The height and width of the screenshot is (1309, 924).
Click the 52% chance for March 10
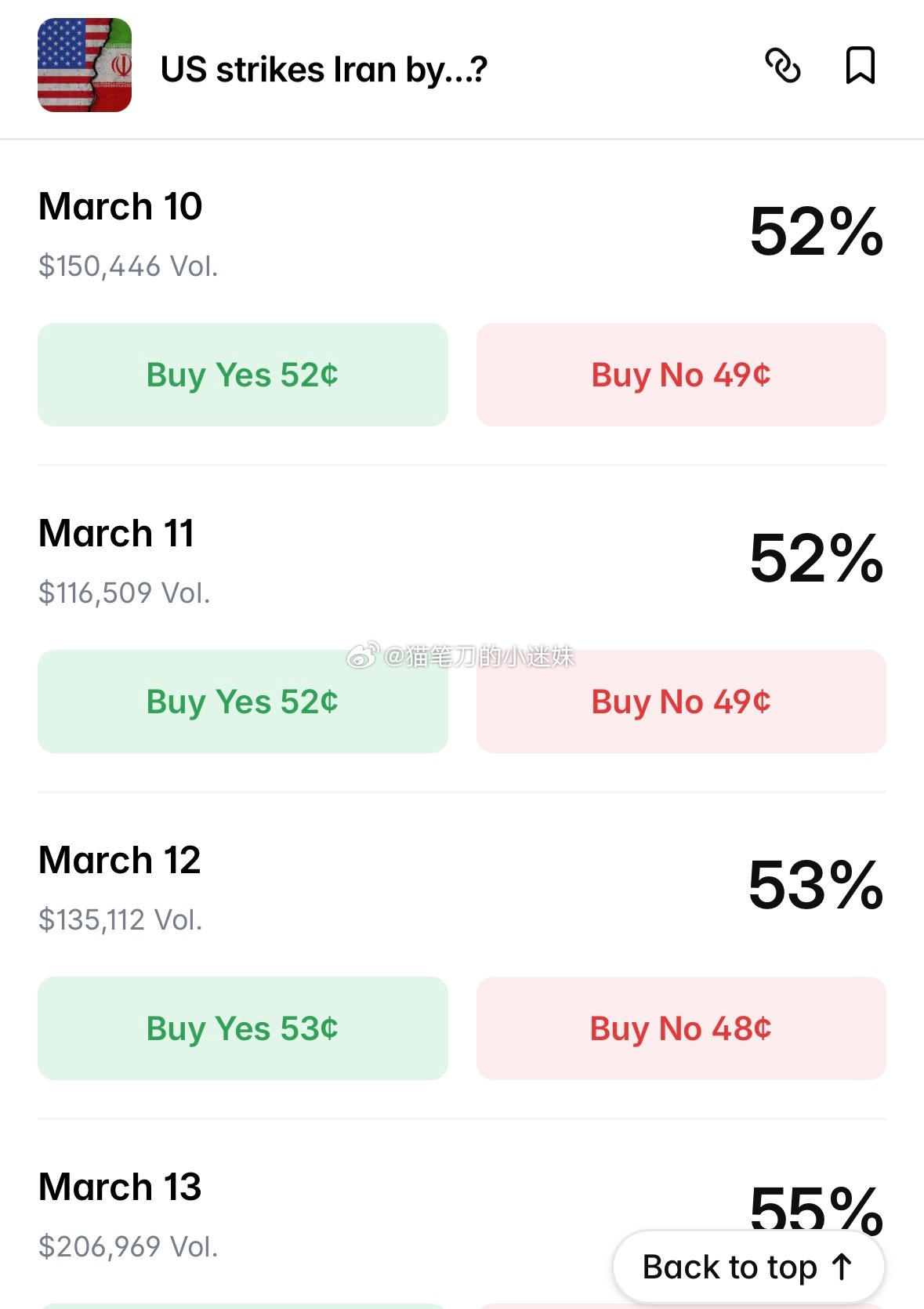tap(816, 232)
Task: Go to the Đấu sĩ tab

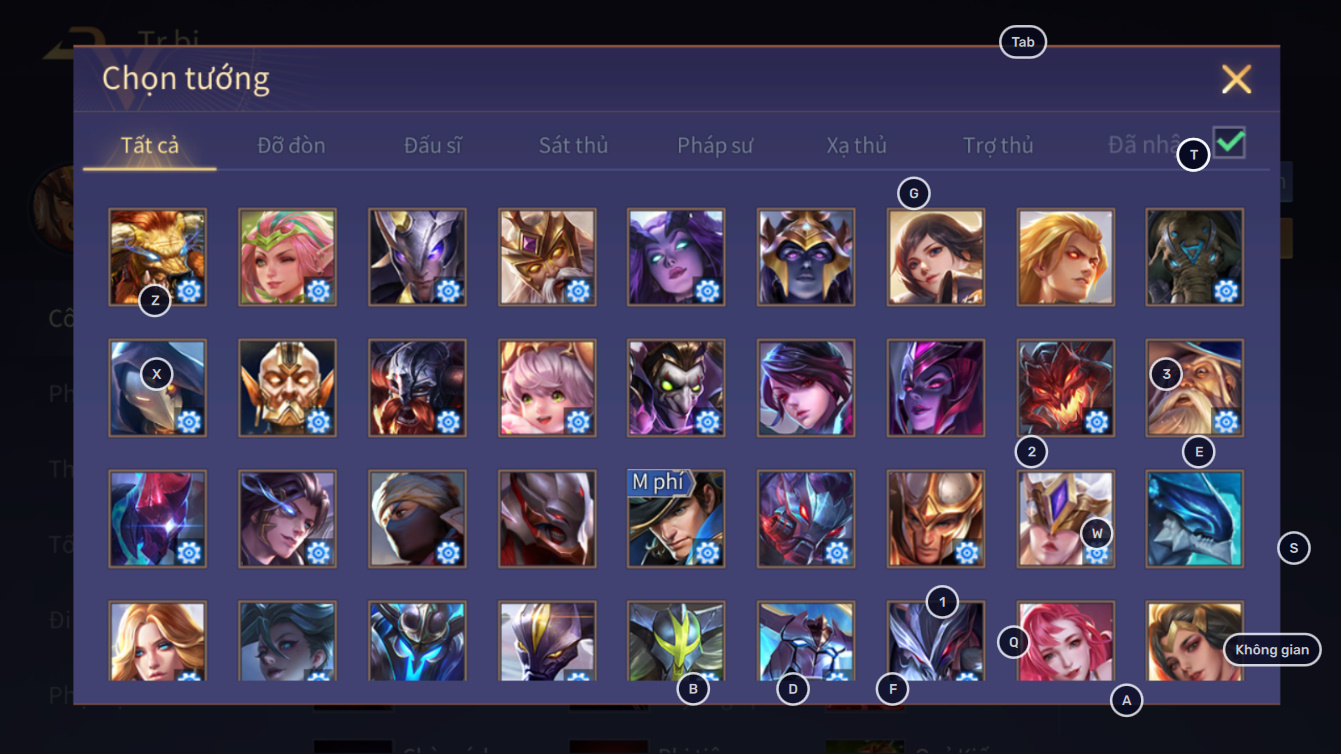Action: 433,145
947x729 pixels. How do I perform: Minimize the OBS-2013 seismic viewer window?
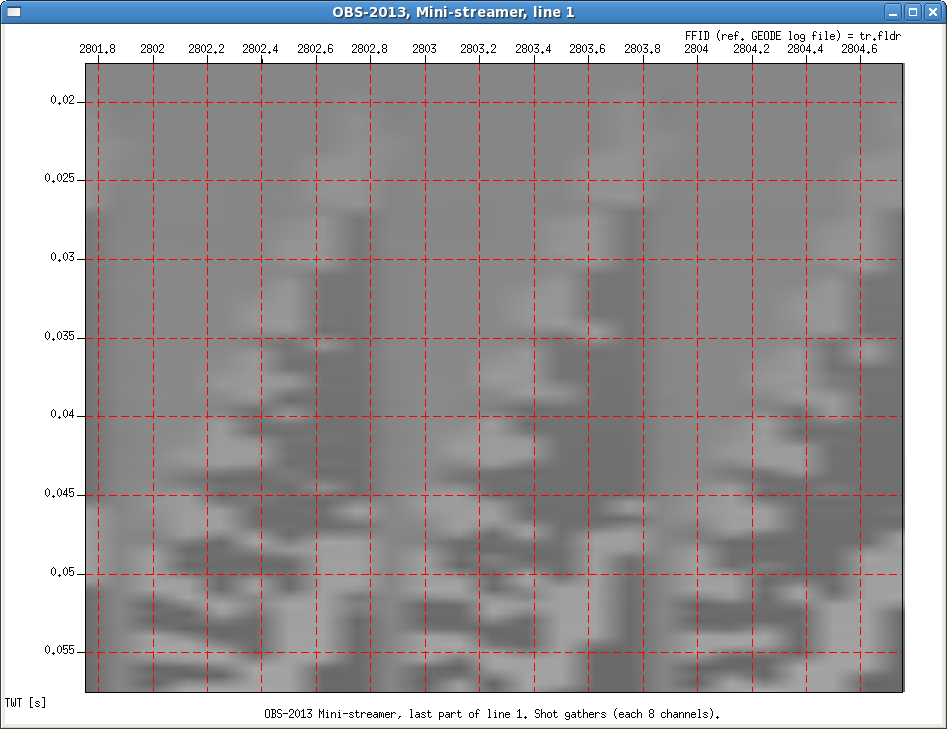coord(893,12)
*-*-*
WORK TO COMPLETE
Repeat the listing above exactly, with no pictures.

EXERCISE RESPONSE
The height and width of the screenshot is (1309, 924).
Click the 52% chance for March 10
tap(816, 232)
Task: Go to the Đấu sĩ tab

Action: 433,145
947x729 pixels. How do I perform: Minimize the OBS-2013 seismic viewer window?
coord(893,12)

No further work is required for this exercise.